### Do this:
List every line of the listing below that contains the string "title". Case counts.

### Items:
>> BEGIN

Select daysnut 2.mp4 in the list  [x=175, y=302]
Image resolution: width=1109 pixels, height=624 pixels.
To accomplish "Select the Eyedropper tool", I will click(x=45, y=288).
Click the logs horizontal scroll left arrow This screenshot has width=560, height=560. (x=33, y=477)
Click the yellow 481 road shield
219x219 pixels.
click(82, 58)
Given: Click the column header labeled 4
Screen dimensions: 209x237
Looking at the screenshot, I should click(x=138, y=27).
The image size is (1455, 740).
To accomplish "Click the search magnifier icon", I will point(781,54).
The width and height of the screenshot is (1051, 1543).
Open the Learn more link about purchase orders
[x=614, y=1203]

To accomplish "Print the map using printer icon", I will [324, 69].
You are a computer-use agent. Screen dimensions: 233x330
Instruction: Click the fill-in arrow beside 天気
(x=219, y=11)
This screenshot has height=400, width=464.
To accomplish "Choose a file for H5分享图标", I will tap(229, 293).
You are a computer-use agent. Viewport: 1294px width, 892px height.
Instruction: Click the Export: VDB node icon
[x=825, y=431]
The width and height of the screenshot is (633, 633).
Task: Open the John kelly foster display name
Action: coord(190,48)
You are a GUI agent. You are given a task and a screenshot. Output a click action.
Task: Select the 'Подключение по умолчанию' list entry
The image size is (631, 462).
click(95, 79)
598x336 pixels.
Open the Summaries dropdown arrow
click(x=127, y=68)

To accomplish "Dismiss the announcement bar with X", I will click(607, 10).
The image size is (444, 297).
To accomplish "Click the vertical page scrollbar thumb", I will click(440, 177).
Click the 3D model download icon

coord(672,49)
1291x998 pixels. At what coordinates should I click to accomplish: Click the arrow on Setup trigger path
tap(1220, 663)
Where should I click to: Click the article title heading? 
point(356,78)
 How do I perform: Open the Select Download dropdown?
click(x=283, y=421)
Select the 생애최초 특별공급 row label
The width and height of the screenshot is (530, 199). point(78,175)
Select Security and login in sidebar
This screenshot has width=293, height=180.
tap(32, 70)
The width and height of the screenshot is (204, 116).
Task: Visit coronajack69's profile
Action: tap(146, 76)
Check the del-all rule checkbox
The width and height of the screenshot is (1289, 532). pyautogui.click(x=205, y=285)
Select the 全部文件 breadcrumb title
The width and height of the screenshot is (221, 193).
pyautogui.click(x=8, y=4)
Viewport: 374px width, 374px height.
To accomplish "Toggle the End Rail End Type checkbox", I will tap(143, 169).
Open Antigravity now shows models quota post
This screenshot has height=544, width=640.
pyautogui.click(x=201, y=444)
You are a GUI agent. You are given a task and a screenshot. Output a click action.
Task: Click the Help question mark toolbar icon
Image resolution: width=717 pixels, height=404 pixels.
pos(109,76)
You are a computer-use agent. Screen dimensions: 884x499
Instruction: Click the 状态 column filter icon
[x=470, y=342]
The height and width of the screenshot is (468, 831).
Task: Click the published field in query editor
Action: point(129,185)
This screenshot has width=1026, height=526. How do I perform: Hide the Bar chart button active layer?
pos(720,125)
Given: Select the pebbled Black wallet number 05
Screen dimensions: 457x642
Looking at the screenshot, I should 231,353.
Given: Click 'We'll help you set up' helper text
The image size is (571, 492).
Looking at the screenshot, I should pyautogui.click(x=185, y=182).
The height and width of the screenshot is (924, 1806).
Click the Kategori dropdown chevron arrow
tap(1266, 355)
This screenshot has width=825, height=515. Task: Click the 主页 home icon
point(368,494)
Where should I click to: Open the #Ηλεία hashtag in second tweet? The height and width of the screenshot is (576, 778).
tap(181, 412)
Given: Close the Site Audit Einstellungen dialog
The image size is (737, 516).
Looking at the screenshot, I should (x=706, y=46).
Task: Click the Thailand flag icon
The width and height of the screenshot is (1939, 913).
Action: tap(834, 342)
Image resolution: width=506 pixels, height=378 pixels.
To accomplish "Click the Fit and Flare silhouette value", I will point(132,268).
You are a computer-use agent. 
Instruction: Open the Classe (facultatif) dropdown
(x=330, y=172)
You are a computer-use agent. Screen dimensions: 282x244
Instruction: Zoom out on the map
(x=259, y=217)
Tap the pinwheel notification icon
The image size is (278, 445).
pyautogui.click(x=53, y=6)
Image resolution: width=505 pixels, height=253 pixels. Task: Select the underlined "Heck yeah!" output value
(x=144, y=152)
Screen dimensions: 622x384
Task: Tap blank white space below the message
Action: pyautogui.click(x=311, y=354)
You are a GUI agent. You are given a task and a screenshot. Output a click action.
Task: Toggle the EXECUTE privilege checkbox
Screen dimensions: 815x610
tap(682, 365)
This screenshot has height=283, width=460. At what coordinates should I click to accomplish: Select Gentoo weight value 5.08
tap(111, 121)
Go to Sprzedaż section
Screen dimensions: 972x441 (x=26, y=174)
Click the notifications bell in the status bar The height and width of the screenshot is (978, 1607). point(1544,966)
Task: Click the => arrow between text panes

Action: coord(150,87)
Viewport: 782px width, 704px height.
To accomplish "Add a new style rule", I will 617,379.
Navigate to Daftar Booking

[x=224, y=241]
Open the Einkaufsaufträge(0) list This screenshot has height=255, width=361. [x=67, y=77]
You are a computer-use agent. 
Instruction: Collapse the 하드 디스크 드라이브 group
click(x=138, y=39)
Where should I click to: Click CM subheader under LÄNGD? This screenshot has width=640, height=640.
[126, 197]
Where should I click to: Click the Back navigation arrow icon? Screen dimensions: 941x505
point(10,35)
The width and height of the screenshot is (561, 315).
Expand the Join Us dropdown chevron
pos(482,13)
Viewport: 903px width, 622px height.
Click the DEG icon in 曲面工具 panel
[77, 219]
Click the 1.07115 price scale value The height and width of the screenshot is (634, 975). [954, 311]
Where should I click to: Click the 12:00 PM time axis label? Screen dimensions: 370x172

>> END

### The answer:
Where should I click to: Click the article title heading? 
Select the 全部文件 breadcrumb title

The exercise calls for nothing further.